* _Work to complete_:
Your task is to copy every line of the records below that contains "accomplish".

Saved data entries
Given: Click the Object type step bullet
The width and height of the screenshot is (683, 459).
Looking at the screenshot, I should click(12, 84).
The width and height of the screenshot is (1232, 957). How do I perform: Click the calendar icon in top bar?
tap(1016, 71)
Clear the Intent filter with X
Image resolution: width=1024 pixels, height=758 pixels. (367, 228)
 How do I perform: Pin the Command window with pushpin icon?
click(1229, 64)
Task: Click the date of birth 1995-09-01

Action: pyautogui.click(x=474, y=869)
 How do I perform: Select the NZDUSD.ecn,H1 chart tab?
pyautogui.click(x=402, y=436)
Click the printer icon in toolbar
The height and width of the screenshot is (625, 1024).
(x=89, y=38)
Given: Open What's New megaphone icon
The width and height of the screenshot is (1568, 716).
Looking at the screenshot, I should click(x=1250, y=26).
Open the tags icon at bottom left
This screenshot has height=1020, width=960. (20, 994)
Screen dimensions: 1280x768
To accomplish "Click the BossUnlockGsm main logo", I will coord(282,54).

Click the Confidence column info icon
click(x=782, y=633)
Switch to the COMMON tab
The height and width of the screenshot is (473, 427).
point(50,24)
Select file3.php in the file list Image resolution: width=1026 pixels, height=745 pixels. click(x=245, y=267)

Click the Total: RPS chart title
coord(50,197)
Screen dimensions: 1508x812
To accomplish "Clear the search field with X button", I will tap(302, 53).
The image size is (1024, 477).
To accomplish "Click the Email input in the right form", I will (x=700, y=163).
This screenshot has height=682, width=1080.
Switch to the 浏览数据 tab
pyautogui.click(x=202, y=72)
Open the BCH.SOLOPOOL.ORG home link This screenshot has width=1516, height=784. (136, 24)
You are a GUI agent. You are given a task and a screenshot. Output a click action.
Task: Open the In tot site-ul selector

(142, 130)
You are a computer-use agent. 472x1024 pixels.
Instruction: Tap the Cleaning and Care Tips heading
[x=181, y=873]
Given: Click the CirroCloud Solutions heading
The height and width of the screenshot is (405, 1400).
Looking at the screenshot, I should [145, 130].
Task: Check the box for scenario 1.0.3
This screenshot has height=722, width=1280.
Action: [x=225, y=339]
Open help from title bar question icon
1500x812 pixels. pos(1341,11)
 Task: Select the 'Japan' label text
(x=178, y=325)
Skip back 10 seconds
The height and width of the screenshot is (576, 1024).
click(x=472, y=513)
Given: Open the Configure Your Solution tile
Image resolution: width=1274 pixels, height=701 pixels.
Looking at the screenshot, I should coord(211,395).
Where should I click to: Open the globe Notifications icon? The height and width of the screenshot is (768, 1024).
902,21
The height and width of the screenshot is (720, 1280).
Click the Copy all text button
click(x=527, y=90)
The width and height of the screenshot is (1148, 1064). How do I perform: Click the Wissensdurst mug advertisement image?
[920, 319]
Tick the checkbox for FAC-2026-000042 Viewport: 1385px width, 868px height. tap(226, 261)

* _Result of this exercise_:
To accomplish "Click the BossUnlockGsm main logo", I will coord(282,54).
To accomplish "Clear the search field with X button", I will tap(302, 53).
To accomplish "Click the Email input in the right form", I will (x=700, y=163).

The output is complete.